書くことあり日記:太宰治の「恥」とバカボンのママとその他

 

 

気分を一新させるために、今回も「俺」で書いてみることにするぜ。

いきなりだが、太宰治の「恥」という短編は、ある女の子が太宰らしき人物の小説を読んで「自分がモデルにされているに違いない!」と思いこむという内容なのさ。

 

「戸田様。私は、おどろきました。どうして私の正体を捜し出す事が出来たのでしょう。そうです、本当に、私の名前は和子です。そうして教授の娘で、二十三歳です。あざやかに素破抜(すっぱぬ)かれてしまいました。今月の『文学世界』の新作を拝見して、私は呆然としてしまいました。本当に、本当に、小説家というものは油断のならぬものだと思いました。どうして、お知りになったのでしょう。しかも、私の気持まで、すっかり見抜いて、『みだらな空想をするようにさえなりました。

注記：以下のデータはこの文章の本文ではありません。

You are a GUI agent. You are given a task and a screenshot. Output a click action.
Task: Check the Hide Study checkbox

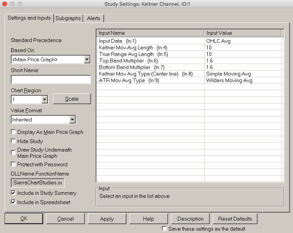13,141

』などと辛辣(しんらつ)な一矢を放っているあたり、たしかに貴下の驚異的な進歩だと思いました。私のあの覆面の手紙が、ただちに貴下の製作慾をかき起したという事は、私にとってもよろこばしい事でした。

 

さらにこの女の子は、当の作家の家に会いに行っちまうんだぜ。

 

私がいま逢ってあげなければ、あの人は堕落してしまうかも知れない。あの人は私の行くのを待っているのだ。お逢い致しましょう。私は早速、身仕度をはじめました。菊子さん、長屋の貧乏作家を訪問するのに、ぜいたくな身なりで行けると思って? とても出来ない。或る婦人団体の幹事さんたちが狐(きつね)の襟巻(えりまき)をして、貧民窟の視察に行って問題を起した事があったでしょう? 気を附けなければいけません。小説に依ると戸田さんは、着る着物さえ無くて綿のはみ出たドテラ一枚きりなのです。そうして家の畳は破れて、新聞紙を部屋一ぱいに敷き詰めてその上に坐って居られるのです。そんなにお困りの家へ、私がこないだ新調したピンクのドレスなど着て行ったら、いたずらに戸田さんの御家族を淋(さび)しがらせ、恐縮させるばかりで失礼な事だと思ったのです。私は女学校時代のつぎはぎだらけのスカートに、それからやはり昔スキーの時に着た黄色いジャケツ。此のジャケツは、もうすっかり小さくなって、両腕が肘(ひじ)ちかく迄にょっきり出るのです。袖口(そでぐち)はほころびて、毛糸が垂れさがって、まず申し分のない代物(しろもの)なのです。戸田さんは毎年、秋になると脚気(かっけ)が起って苦しむという事も小説で知っていましたので、私のベッドの毛布を一枚、風呂敷に包んで持って行く事に致しました。毛布で脚をくるんで仕事をなさるように忠告したかったのです。私は、ママにかくれて裏口から、こっそり出ました。菊子さんもご存じでしょうが、私の前歯が一枚だけ義歯で取りはずし出来るので、私は電車の中でそれをそっと取りはずして、わざと醜い顔に作りました。戸田さんは、たしか歯がぼろぼろに欠けている筈ですから、戸田さんに恥をかかせないように、安心させるように、私も歯の悪いところを見せてあげるつもりだったのです。髪もくしゃくしゃに乱して、ずいぶん醜いまずしい女になりました。弱い無智な貧乏人を慰めるのには、たいへんこまかい心使いがなければいけないものです。

 

今これを読むと、ストーカー的な心理は昔からあるんじゃねえかとか、太宰治自身が読者との関係を予想してパロディ化してたんじゃねえのとか、色々と感慨深いぜ。

 

恥

 

 

まあ、その手の批評は他の連中に任せるとして、俺はこれを読んで「天才バカボン」の中のある話を思い出しちまったぜ。

 

それはバカボンのママが中心の話で、ママが今で言うハーレクイン・ロマンスのような小説にいれあげた挙句に直接その作家に会いに行く、という展開なのさ!

 

実際に訪れてみると、美しい文章で美しい恋物語を書く作家はゴミ置き場のような家に住んでいて、ママが親切心から部屋を綺麗に掃除しちまうと、環境に反比例して文章がメタクソに汚くなってしまう、という落ちがつくぜ。

 

ということを急に思い出したのは、このやり取りを目にしたせいなのさ……。


まったく人間って奴は進歩がないというか、ある意味、確実に退化してそうで恐ろしくなっちまうよな!